PROMPT: Scan the material below and report how many lines include the string "computer"; nothing else belongs in the reply.

PROVIDED MATERIAL:
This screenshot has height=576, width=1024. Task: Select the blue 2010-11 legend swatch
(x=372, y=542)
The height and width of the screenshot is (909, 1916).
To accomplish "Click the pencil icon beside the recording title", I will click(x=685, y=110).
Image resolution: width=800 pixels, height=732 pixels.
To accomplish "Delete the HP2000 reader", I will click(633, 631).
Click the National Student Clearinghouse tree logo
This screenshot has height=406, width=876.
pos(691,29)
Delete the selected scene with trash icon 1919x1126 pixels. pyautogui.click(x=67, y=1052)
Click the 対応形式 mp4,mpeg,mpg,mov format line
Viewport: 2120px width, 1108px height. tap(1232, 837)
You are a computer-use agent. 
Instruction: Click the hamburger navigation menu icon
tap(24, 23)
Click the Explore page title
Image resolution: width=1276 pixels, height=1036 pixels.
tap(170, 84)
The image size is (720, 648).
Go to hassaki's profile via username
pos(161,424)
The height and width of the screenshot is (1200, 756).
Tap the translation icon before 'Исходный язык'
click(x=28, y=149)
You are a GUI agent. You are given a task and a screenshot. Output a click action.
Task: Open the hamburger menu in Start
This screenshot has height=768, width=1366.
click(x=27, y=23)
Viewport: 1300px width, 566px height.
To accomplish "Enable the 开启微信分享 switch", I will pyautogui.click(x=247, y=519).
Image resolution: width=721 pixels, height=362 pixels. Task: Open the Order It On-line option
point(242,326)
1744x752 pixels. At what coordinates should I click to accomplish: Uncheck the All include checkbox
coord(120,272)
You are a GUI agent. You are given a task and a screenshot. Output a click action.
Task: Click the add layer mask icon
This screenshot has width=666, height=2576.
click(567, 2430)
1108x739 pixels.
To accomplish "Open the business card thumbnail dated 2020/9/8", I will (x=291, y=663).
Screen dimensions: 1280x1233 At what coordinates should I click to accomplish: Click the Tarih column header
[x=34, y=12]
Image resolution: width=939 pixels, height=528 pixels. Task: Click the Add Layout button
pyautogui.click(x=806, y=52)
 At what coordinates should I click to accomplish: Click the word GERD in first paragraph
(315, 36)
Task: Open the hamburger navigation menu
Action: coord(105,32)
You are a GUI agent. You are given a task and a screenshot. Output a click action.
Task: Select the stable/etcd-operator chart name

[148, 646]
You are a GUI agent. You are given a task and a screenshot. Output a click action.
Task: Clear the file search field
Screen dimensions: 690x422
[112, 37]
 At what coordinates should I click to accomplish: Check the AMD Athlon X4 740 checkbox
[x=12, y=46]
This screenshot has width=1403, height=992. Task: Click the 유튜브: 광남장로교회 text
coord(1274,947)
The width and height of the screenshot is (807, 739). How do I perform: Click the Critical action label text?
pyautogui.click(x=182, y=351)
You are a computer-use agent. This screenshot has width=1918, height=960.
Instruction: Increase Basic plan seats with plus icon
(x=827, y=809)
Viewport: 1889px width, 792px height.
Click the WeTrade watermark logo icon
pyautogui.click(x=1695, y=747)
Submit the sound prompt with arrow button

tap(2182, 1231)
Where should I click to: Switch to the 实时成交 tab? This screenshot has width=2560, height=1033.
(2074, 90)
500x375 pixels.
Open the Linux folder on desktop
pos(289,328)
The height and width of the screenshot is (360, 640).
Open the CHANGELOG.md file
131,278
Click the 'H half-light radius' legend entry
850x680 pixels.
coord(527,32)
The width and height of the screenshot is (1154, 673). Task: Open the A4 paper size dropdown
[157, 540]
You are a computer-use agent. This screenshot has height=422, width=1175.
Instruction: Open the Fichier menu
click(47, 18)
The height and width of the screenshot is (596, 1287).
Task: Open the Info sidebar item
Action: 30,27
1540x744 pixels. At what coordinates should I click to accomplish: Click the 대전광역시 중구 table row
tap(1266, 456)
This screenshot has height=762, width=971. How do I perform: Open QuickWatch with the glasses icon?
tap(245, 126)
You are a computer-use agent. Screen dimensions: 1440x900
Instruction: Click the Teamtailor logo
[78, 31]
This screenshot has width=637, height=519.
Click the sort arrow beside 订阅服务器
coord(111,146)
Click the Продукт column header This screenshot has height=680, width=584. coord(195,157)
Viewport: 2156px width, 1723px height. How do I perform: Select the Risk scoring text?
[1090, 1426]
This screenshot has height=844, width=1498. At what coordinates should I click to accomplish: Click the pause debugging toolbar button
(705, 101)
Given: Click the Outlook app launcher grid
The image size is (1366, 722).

OUTPUT BELOW: 4